Sb3NetworkArchitectureArgs
Full path:
schola.scripts.sb3.settings.Sb3NetworkArchitectureArgs
schola.scripts.sb3.settings.Sb3NetworkArchitectureArgs
Sb3NetworkArchitectureArgs
Sb3NetworkArchitectureArgs(policy_parameters: 'Annotated[List[int], Parameter(consume_multiple=True)]' = <factory>, critic_parameters: 'Annotated[List[int], Parameter(consume_multiple=True)]' = <factory>, activation: 'ActivationFunctionEnum' = <ActivationFunctionEnum.ReLU: 'relu'>)Bases: object
Methods
| Item | Description |
|---|---|
| init | — |
Attributes
| Item | Description |
|---|---|
| activation | Activation function to use in the policy and critic networks. |
| policy_parameters | A list of layer widths representing the policy network architecture. |
| critic_parameters | A list of layer widths representing the critic (value function) network architecture. |
Parameters
policy_parameters (Annotated[List[int], Parameter(consume_multiple=True)])
critic_parameters (Annotated[List[int], Parameter(consume_multiple=True)])

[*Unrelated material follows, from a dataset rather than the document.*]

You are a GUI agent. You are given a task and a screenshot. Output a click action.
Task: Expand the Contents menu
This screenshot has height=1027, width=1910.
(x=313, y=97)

activation (ActivationFunctionEnum)
init
__init__(policy_parameters=<factory>, critic_parameters=<factory>, activation=ActivationFunctionEnum.ReLU)Parameters
policy_parameters (Annotated[List[int], Parameter(consume_multiple=True)])
critic_parameters (Annotated[List[int], Parameter(consume_multiple=True)])
activation (ActivationFunctionEnum)
Returns
None
activation
= 'relu' activation: ActivationFunctionEnumActivation function to use in the policy and critic networks. This determines the non-linear activation function applied to each layer of the neural networks. The choice of activation function can affect the performance of the model and may depend on the specific characteristics of the environment.
critic_parameters
critic_parameters: Annotated[List[int], Parameter(consume_multiple=True)]A list of layer widths representing the critic (value function) network architecture. This defines the number of neurons in each hidden layer of the critic network. For example, [64, 64] would create a critic network with two hidden layers, each containing 64 neurons. This is only applicable for algorithms that use a critic (e.g., SAC). If set to None, it will use the default architecture defined by the algorithm.
policy_parameters
policy_parameters: Annotated[List[int], Parameter(consume_multiple=True)]A list of layer widths representing the policy network architecture. This defines the number of neurons in each hidden layer of the policy network. For example, [64, 64] would create a policy network with two hidden layers, each containing 64 neurons. If set to None, it will use the default architecture defined by the algorithm.